Saved data entries:

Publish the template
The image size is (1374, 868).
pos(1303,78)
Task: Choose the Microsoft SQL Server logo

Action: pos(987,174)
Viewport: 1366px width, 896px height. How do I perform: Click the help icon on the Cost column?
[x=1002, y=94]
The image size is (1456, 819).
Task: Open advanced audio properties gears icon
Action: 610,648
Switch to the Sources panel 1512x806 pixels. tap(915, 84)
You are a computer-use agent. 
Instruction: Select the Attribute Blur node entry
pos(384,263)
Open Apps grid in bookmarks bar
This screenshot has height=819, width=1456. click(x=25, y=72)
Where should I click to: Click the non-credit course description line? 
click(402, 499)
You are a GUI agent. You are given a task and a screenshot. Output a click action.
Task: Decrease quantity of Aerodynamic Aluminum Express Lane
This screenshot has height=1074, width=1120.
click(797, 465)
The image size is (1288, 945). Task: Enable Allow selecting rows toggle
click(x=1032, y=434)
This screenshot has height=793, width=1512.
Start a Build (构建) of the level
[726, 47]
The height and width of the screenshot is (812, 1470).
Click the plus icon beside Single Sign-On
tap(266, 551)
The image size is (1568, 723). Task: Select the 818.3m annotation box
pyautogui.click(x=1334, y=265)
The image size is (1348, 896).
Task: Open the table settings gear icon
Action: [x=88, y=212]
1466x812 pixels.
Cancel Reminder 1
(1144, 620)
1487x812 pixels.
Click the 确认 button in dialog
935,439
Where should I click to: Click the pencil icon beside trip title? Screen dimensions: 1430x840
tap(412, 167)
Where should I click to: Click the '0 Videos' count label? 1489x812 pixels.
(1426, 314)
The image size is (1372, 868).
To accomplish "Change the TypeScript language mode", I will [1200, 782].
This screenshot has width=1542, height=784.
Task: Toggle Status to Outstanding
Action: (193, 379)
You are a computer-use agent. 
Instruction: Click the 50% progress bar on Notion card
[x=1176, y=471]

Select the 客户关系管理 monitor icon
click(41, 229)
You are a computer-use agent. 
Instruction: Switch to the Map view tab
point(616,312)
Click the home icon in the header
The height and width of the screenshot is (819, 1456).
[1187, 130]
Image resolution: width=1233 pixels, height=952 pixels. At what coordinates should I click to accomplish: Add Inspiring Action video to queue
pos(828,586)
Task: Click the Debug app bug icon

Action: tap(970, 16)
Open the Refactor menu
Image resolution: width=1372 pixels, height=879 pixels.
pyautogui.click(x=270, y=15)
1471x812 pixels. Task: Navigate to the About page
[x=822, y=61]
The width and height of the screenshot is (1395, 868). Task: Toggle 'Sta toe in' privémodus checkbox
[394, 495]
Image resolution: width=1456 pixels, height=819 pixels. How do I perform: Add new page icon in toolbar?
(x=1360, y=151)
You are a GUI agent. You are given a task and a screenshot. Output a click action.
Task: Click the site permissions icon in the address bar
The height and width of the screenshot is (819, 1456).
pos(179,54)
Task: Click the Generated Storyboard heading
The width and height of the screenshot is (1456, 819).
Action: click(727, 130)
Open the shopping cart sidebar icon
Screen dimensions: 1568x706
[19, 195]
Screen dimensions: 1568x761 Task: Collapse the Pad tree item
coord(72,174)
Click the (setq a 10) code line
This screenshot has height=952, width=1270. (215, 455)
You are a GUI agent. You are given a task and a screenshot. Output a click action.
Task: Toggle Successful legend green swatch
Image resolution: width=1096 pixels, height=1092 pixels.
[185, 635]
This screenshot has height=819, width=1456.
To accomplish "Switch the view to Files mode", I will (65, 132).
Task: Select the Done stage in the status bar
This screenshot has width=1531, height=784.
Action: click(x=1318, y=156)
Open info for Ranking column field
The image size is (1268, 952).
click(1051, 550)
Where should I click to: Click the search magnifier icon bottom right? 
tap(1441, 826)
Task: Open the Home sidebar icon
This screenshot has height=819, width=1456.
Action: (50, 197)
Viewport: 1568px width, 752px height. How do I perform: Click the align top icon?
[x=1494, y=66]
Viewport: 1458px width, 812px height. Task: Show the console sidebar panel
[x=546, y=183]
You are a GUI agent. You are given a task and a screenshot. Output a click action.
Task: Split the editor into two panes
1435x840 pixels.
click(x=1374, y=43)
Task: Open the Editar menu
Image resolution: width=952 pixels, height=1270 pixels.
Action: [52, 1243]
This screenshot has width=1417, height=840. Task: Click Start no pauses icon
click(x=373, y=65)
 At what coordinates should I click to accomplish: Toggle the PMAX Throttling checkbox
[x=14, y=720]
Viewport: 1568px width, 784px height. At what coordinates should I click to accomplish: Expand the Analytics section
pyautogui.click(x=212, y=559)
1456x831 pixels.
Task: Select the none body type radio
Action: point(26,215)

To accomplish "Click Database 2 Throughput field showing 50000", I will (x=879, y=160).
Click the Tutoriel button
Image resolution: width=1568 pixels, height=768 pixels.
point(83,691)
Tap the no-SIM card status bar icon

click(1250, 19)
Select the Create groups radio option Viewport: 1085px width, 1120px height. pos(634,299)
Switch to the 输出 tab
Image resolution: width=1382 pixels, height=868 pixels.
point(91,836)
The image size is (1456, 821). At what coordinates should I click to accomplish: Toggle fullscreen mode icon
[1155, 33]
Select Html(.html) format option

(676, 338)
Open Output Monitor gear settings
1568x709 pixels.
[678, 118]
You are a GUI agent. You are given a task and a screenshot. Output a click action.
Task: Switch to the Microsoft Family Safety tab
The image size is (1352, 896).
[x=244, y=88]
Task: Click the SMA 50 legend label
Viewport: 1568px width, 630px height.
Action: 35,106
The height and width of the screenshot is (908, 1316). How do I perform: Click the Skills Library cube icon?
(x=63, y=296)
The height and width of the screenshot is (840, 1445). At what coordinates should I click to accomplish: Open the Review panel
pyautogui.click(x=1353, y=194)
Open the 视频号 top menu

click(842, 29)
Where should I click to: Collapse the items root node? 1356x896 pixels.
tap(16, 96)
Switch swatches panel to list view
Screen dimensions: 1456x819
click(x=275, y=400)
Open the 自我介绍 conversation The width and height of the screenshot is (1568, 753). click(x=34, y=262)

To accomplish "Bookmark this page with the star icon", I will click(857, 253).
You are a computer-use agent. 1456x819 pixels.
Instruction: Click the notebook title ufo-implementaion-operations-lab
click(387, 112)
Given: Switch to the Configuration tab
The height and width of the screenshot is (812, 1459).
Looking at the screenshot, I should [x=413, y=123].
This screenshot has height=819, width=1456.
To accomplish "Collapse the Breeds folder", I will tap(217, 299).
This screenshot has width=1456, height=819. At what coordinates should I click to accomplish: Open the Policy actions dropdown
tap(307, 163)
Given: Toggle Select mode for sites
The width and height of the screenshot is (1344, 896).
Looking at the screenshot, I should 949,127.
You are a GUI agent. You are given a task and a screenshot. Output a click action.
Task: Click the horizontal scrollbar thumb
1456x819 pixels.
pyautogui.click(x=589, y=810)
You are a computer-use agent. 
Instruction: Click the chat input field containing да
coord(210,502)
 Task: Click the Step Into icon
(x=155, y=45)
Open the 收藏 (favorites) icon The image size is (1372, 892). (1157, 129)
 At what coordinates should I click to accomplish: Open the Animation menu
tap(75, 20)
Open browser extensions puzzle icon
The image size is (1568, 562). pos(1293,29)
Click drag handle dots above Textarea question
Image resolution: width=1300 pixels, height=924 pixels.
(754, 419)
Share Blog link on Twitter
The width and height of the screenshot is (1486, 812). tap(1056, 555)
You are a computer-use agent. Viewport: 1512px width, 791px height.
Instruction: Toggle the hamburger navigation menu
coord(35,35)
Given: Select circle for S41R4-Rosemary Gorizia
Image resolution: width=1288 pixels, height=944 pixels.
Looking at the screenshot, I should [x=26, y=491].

Instructions to follow >>
Every record should be given again exactly.

Output below >>
Publish the template
The image size is (1374, 868).
pos(1303,78)
Task: Choose the Microsoft SQL Server logo

Action: pos(987,174)
Viewport: 1366px width, 896px height. How do I perform: Click the help icon on the Cost column?
[x=1002, y=94]
The image size is (1456, 819).
Task: Open advanced audio properties gears icon
Action: 610,648
Switch to the Sources panel 1512x806 pixels. tap(915, 84)
You are a computer-use agent. 
Instruction: Select the Attribute Blur node entry
pos(384,263)
Open Apps grid in bookmarks bar
This screenshot has height=819, width=1456. click(x=25, y=72)
Where should I click to: Click the non-credit course description line? 
click(402, 499)
You are a GUI agent. You are given a task and a screenshot. Output a click action.
Task: Decrease quantity of Aerodynamic Aluminum Express Lane
This screenshot has height=1074, width=1120.
click(797, 465)
The image size is (1288, 945). Task: Enable Allow selecting rows toggle
click(x=1032, y=434)
This screenshot has height=793, width=1512.
Start a Build (构建) of the level
[726, 47]
The height and width of the screenshot is (812, 1470).
Click the plus icon beside Single Sign-On
tap(266, 551)
The image size is (1568, 723). Task: Select the 818.3m annotation box
pyautogui.click(x=1334, y=265)
The image size is (1348, 896).
Task: Open the table settings gear icon
Action: [x=88, y=212]
1466x812 pixels.
Cancel Reminder 1
(1144, 620)
1487x812 pixels.
Click the 确认 button in dialog
935,439
Where should I click to: Click the pencil icon beside trip title? Screen dimensions: 1430x840
tap(412, 167)
Where should I click to: Click the '0 Videos' count label? 1489x812 pixels.
(1426, 314)
The image size is (1372, 868).
To accomplish "Change the TypeScript language mode", I will [1200, 782].
This screenshot has width=1542, height=784.
Task: Toggle Status to Outstanding
Action: (193, 379)
You are a computer-use agent. 
Instruction: Click the 50% progress bar on Notion card
[x=1176, y=471]

Select the 客户关系管理 monitor icon
click(41, 229)
You are a computer-use agent. 
Instruction: Switch to the Map view tab
point(616,312)
Click the home icon in the header
The height and width of the screenshot is (819, 1456).
[1187, 130]
Image resolution: width=1233 pixels, height=952 pixels. At what coordinates should I click to accomplish: Add Inspiring Action video to queue
pos(828,586)
Task: Click the Debug app bug icon

Action: tap(970, 16)
Open the Refactor menu
Image resolution: width=1372 pixels, height=879 pixels.
pyautogui.click(x=270, y=15)
1471x812 pixels. Task: Navigate to the About page
[x=822, y=61]
The width and height of the screenshot is (1395, 868). Task: Toggle 'Sta toe in' privémodus checkbox
[394, 495]
Image resolution: width=1456 pixels, height=819 pixels. How do I perform: Add new page icon in toolbar?
(x=1360, y=151)
You are a GUI agent. You are given a task and a screenshot. Output a click action.
Task: Click the site permissions icon in the address bar
The height and width of the screenshot is (819, 1456).
pos(179,54)
Task: Click the Generated Storyboard heading
The width and height of the screenshot is (1456, 819).
Action: click(727, 130)
Open the shopping cart sidebar icon
Screen dimensions: 1568x706
[19, 195]
Screen dimensions: 1568x761 Task: Collapse the Pad tree item
coord(72,174)
Click the (setq a 10) code line
This screenshot has height=952, width=1270. (215, 455)
You are a GUI agent. You are given a task and a screenshot. Output a click action.
Task: Toggle Successful legend green swatch
Image resolution: width=1096 pixels, height=1092 pixels.
[185, 635]
This screenshot has height=819, width=1456.
To accomplish "Switch the view to Files mode", I will (65, 132).
Task: Select the Done stage in the status bar
This screenshot has width=1531, height=784.
Action: click(x=1318, y=156)
Open info for Ranking column field
The image size is (1268, 952).
click(1051, 550)
Where should I click to: Click the search magnifier icon bottom right? 
tap(1441, 826)
Task: Open the Home sidebar icon
This screenshot has height=819, width=1456.
Action: (50, 197)
Viewport: 1568px width, 752px height. How do I perform: Click the align top icon?
[x=1494, y=66]
Viewport: 1458px width, 812px height. Task: Show the console sidebar panel
[x=546, y=183]
You are a GUI agent. You are given a task and a screenshot. Output a click action.
Task: Split the editor into two panes
1435x840 pixels.
click(x=1374, y=43)
Task: Open the Editar menu
Image resolution: width=952 pixels, height=1270 pixels.
Action: [52, 1243]
This screenshot has width=1417, height=840. Task: Click Start no pauses icon
click(x=373, y=65)
 At what coordinates should I click to accomplish: Toggle the PMAX Throttling checkbox
[x=14, y=720]
Viewport: 1568px width, 784px height. At what coordinates should I click to accomplish: Expand the Analytics section
pyautogui.click(x=212, y=559)
1456x831 pixels.
Task: Select the none body type radio
Action: point(26,215)

To accomplish "Click Database 2 Throughput field showing 50000", I will (x=879, y=160).
Click the Tutoriel button
Image resolution: width=1568 pixels, height=768 pixels.
point(83,691)
Tap the no-SIM card status bar icon

click(1250, 19)
Select the Create groups radio option Viewport: 1085px width, 1120px height. pos(634,299)
Switch to the 输出 tab
Image resolution: width=1382 pixels, height=868 pixels.
point(91,836)
The image size is (1456, 821). At what coordinates should I click to accomplish: Toggle fullscreen mode icon
[1155, 33]
Select Html(.html) format option

(676, 338)
Open Output Monitor gear settings
1568x709 pixels.
[678, 118]
You are a GUI agent. You are given a task and a screenshot. Output a click action.
Task: Switch to the Microsoft Family Safety tab
The image size is (1352, 896).
[x=244, y=88]
Task: Click the SMA 50 legend label
Viewport: 1568px width, 630px height.
Action: 35,106
The height and width of the screenshot is (908, 1316). How do I perform: Click the Skills Library cube icon?
(x=63, y=296)
The height and width of the screenshot is (840, 1445). At what coordinates should I click to accomplish: Open the Review panel
pyautogui.click(x=1353, y=194)
Open the 视频号 top menu

click(842, 29)
Where should I click to: Collapse the items root node? 1356x896 pixels.
tap(16, 96)
Switch swatches panel to list view
Screen dimensions: 1456x819
click(x=275, y=400)
Open the 自我介绍 conversation The width and height of the screenshot is (1568, 753). click(x=34, y=262)

To accomplish "Bookmark this page with the star icon", I will click(857, 253).
You are a computer-use agent. 1456x819 pixels.
Instruction: Click the notebook title ufo-implementaion-operations-lab
click(387, 112)
Given: Switch to the Configuration tab
The height and width of the screenshot is (812, 1459).
Looking at the screenshot, I should [x=413, y=123].
This screenshot has height=819, width=1456.
To accomplish "Collapse the Breeds folder", I will tap(217, 299).
This screenshot has width=1456, height=819. At what coordinates should I click to accomplish: Open the Policy actions dropdown
tap(307, 163)
Given: Toggle Select mode for sites
The width and height of the screenshot is (1344, 896).
Looking at the screenshot, I should 949,127.
You are a GUI agent. You are given a task and a screenshot. Output a click action.
Task: Click the horizontal scrollbar thumb
1456x819 pixels.
pyautogui.click(x=589, y=810)
You are a computer-use agent. 
Instruction: Click the chat input field containing да
coord(210,502)
 Task: Click the Step Into icon
(x=155, y=45)
Open the 收藏 (favorites) icon The image size is (1372, 892). (1157, 129)
 At what coordinates should I click to accomplish: Open the Animation menu
tap(75, 20)
Open browser extensions puzzle icon
The image size is (1568, 562). pos(1293,29)
Click drag handle dots above Textarea question
Image resolution: width=1300 pixels, height=924 pixels.
(754, 419)
Share Blog link on Twitter
The width and height of the screenshot is (1486, 812). tap(1056, 555)
You are a computer-use agent. Viewport: 1512px width, 791px height.
Instruction: Toggle the hamburger navigation menu
coord(35,35)
Given: Select circle for S41R4-Rosemary Gorizia
Image resolution: width=1288 pixels, height=944 pixels.
Looking at the screenshot, I should [x=26, y=491].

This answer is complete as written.